Ibuprofen gegen Regelschmerzen

Menstruationsbeschwerden sind unter den Frauen weit verbreitet. Viele sind bereits vor den Tagen, durch Stimmungsschwankungen, Anspannungen und Wassereinlagerungen geplagt. Setzt die Menstruation ein, leiden viele unter starken Unterleibsschmerzen und Rückenschmerzen, die durch das Zusammenziehen der Gebärmutter zustande kommen. Die meisten greifen in der Online Apotheke demzufolge zu Schmerzmitteln wie Aspirin und wissen nicht, dass dieses, die Blutungen, durch seine gerinnungshemmende Wirkung noch verstärkt.
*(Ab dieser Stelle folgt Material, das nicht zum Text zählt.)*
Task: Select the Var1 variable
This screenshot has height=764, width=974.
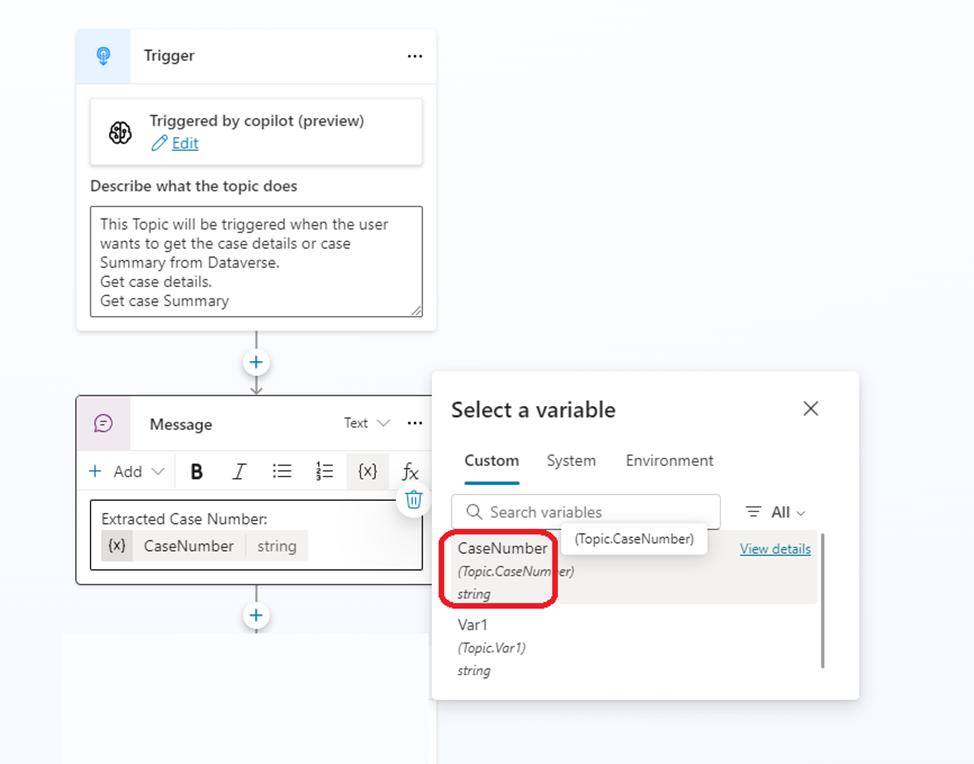Action: tap(473, 625)
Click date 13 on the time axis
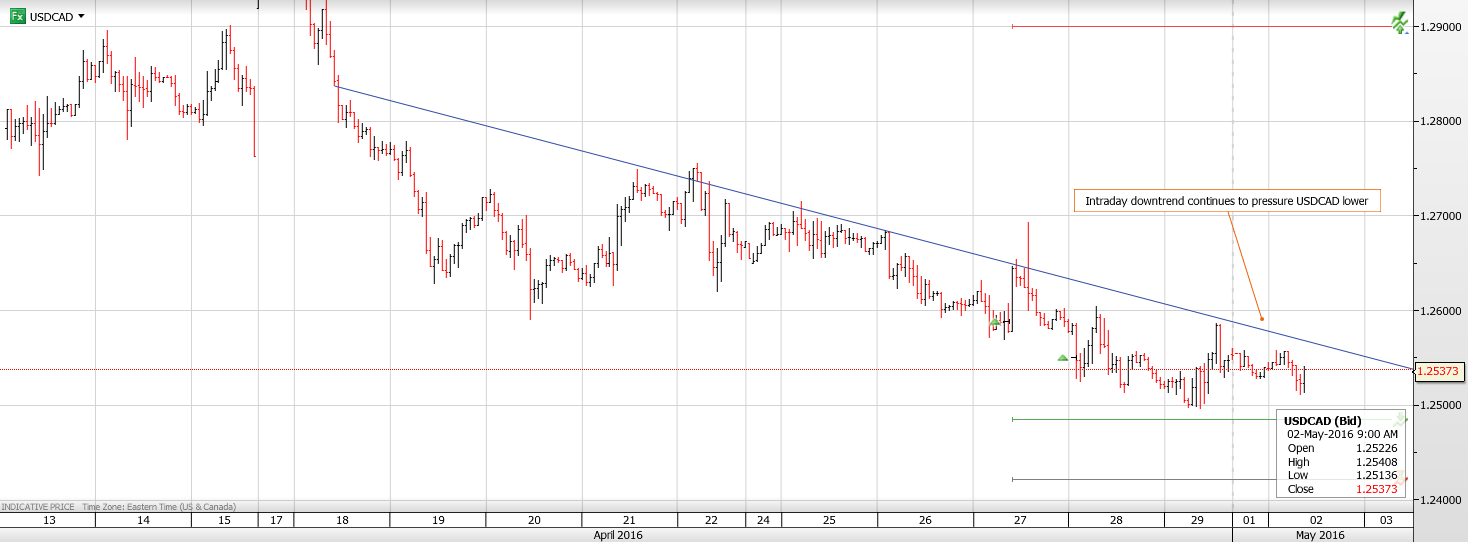The width and height of the screenshot is (1468, 542). coord(47,520)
Aspirin enthält den Wirkstoff Acetylsalicylsäure, welcher Blut verdünnend wirkt und für Menstruationsbeschwerden nicht geeignet ist. Die einmalige Einnahme von Aspirin wirkt bis zu einer Woche Blut verdünnend, daher sollte die Einnahme auch vor der Blutung vermieden werden. Schmerzmittel, die den Wirkstoff Acetylsalicylsäure enthalten, werden auch unter anderen Namen verkauft, sodass immer auch auf den Wirkstoff, der auf jeder Packungsbeilage angegeben ist, zu achten ist.

Im Allgemeinen sollten gegen menstruelle Beschwerden, zunächst alternative Methoden angewendet werden. Besonders effektiv sind Wärme, die Einnahme von Magnesium und sanfte Bauchmassagen. Alle diese Methoden wirken auf die Gebärmuttermuskulatur entkrampfend und können somit die Schmerzen lindern.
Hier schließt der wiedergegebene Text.